**YOUR INSTRUCTIONS:** Arrange the lines as a Markdown table with the columns "Row" and "Content", numbering each row and leaving out blank lines. Start at the line that contains "Click the row label 7.5分以上梯队" and stop after the line that contains "pyautogui.click(x=410, y=735)"; include only those lines.

**EXERCISE INPUT:**
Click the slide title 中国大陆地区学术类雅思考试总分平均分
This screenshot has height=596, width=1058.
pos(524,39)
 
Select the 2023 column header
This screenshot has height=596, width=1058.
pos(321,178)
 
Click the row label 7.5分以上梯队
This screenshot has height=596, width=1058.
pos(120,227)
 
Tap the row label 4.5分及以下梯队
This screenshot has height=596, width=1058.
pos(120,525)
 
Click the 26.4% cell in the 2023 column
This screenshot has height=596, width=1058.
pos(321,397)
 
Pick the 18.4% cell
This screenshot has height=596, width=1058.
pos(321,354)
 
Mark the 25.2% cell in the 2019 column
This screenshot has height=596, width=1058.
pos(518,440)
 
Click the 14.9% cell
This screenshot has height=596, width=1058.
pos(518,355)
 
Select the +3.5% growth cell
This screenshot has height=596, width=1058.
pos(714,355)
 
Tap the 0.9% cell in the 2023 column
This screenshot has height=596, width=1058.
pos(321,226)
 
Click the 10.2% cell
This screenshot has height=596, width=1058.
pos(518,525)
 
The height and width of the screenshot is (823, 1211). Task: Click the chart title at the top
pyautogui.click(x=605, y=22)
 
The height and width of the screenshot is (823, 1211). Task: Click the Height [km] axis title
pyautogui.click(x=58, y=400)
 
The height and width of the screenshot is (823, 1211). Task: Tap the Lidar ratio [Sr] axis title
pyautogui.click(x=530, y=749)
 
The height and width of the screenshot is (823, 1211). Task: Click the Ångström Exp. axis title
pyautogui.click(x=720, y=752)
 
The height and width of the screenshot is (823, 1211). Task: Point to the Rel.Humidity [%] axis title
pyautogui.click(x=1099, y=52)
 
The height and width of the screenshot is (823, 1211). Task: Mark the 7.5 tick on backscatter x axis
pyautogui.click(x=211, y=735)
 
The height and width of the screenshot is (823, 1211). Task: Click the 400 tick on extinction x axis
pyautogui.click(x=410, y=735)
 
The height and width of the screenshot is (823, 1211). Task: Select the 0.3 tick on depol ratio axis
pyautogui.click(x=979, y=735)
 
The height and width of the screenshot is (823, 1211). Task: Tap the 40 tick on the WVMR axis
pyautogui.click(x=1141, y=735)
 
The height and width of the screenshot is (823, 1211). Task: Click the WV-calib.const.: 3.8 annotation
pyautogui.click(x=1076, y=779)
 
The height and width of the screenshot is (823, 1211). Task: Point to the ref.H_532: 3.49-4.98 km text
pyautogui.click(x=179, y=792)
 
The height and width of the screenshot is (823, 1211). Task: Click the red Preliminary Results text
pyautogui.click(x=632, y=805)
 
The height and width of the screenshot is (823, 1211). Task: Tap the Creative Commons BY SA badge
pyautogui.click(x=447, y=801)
* * *
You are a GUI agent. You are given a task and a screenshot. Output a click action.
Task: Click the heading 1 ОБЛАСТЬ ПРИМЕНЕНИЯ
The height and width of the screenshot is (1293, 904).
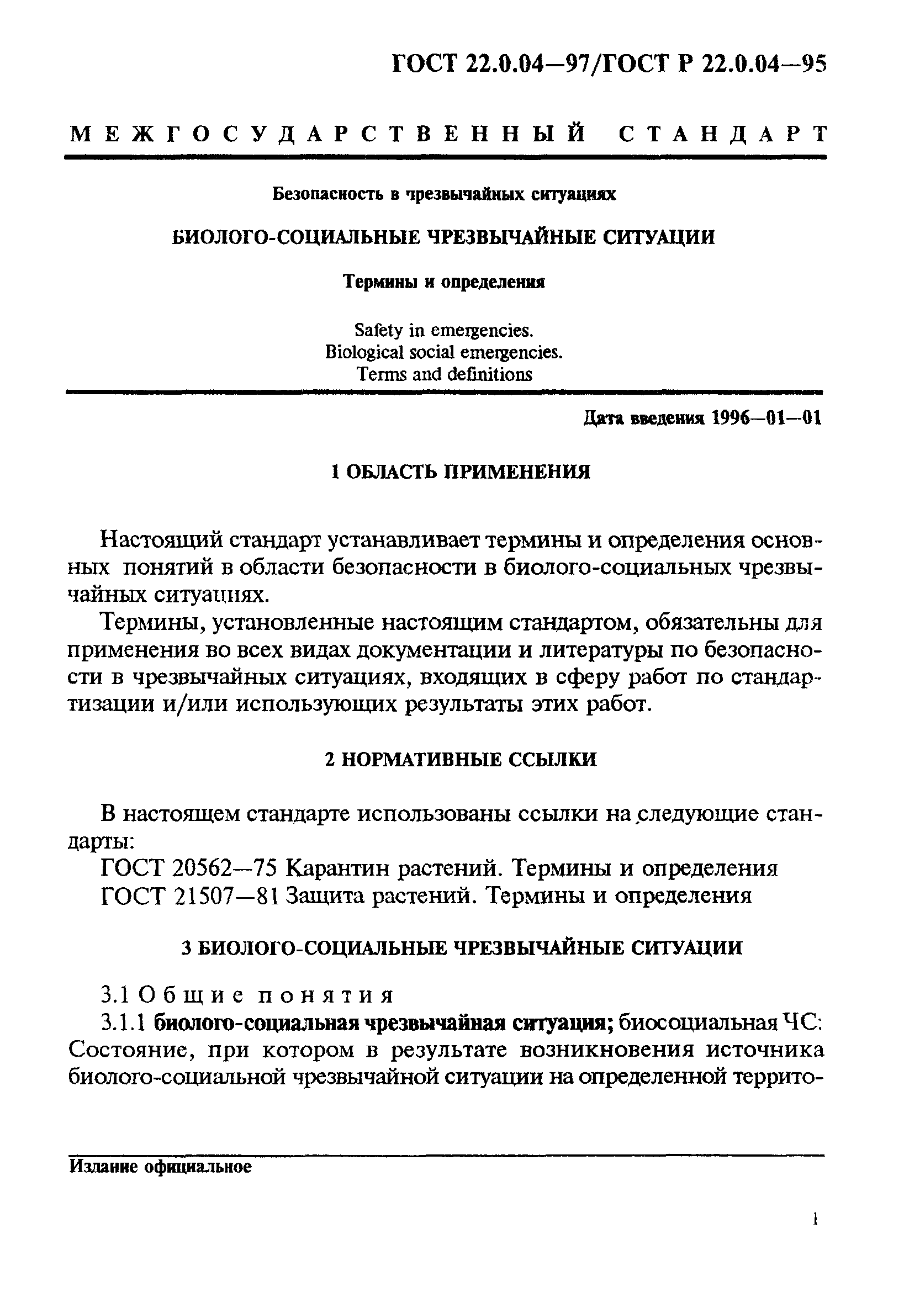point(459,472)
...
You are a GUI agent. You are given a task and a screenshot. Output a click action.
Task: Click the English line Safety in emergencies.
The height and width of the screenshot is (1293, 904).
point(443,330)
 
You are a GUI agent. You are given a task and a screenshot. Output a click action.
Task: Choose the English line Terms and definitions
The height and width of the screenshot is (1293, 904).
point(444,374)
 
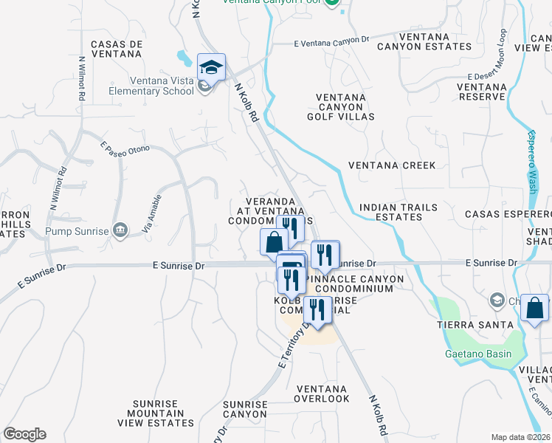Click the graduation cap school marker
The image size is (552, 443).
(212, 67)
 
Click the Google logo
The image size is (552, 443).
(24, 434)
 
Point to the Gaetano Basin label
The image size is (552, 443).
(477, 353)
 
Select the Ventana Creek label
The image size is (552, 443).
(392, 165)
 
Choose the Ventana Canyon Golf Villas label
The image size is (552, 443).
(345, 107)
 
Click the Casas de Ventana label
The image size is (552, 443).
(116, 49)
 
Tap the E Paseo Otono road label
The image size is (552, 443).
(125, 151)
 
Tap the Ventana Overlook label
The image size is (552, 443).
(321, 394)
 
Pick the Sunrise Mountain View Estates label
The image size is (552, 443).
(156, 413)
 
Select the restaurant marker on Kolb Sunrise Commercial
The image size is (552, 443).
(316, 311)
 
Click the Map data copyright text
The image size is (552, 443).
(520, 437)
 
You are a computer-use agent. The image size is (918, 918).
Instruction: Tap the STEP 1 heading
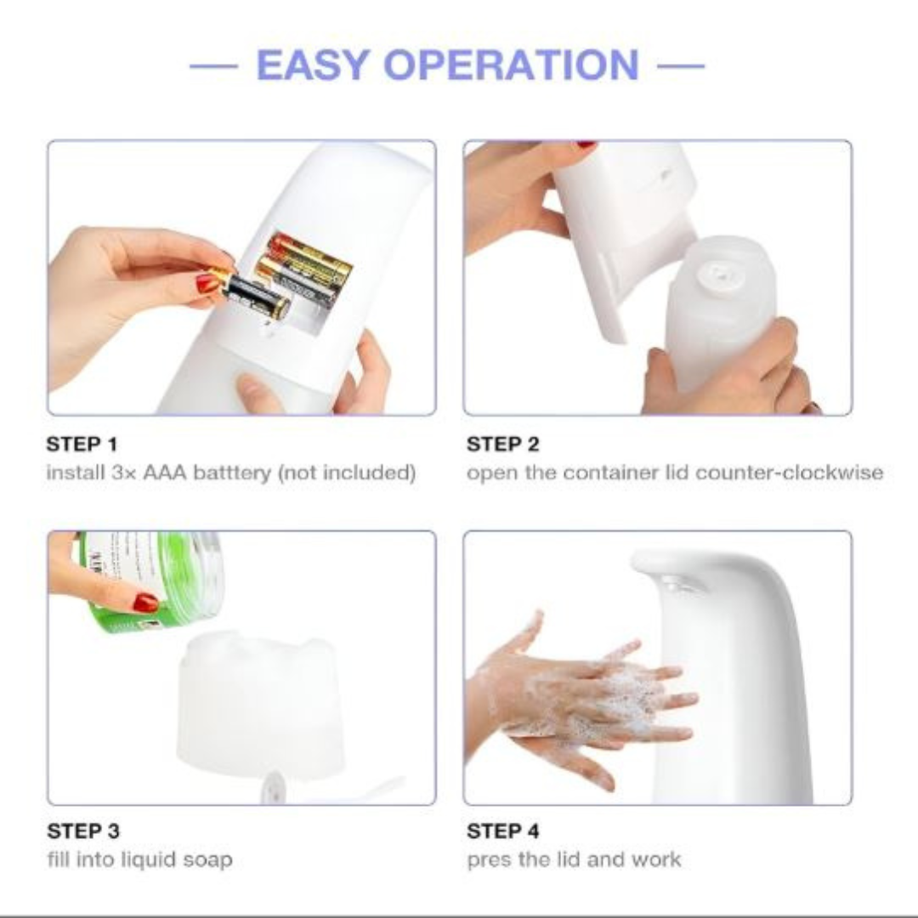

**OUTPUT FOR THIS EXERCISE:**
| Row | Content |
|---|---|
| 1 | Click the row label 7.5分以上梯队 |
| 2 | This screenshot has height=596, width=1058. |
| 3 | pos(120,227) |
| 4 | Tap the row label 4.5分及以下梯队 |
| 5 | This screenshot has height=596, width=1058. |
| 6 | pos(120,525) |
| 7 | Click the 26.4% cell in the 2023 column |
| 8 | This screenshot has height=596, width=1058. |
| 9 | pos(321,397) |
| 10 | Pick the 18.4% cell |
| 11 | This screenshot has height=596, width=1058. |
| 12 | pos(321,354) |
| 13 | Mark the 25.2% cell in the 2019 column |
| 14 | This screenshot has height=596, width=1058. |
| 15 | pos(518,440) |
| 16 | Click the 14.9% cell |
| 17 | This screenshot has height=596, width=1058. |
| 18 | pos(518,355) |
| 19 | Select the +3.5% growth cell |
| 20 | This screenshot has height=596, width=1058. |
| 21 | pos(714,355) |
| 22 | Tap the 0.9% cell in the 2023 column |
| 23 | This screenshot has height=596, width=1058. |
| 24 | pos(321,226) |
| 25 | Click the 10.2% cell |
| 26 | This screenshot has height=596, width=1058. |
| 27 | pos(518,525) |
| 28 | The height and width of the screenshot is (823, 1211). Task: Click the chart title at the top |
| 29 | pyautogui.click(x=605, y=22) |
| 30 | The height and width of the screenshot is (823, 1211). Task: Click the Height [km] axis title |
| 31 | pyautogui.click(x=58, y=400) |
| 32 | The height and width of the screenshot is (823, 1211). Task: Tap the Lidar ratio [Sr] axis title |
| 33 | pyautogui.click(x=530, y=749) |
| 34 | The height and width of the screenshot is (823, 1211). Task: Click the Ångström Exp. axis title |
| 35 | pyautogui.click(x=720, y=752) |
| 36 | The height and width of the screenshot is (823, 1211). Task: Point to the Rel.Humidity [%] axis title |
| 37 | pyautogui.click(x=1099, y=52) |
| 38 | The height and width of the screenshot is (823, 1211). Task: Mark the 7.5 tick on backscatter x axis |
| 39 | pyautogui.click(x=211, y=735) |
| 40 | The height and width of the screenshot is (823, 1211). Task: Click the 400 tick on extinction x axis |
| 41 | pyautogui.click(x=410, y=735) |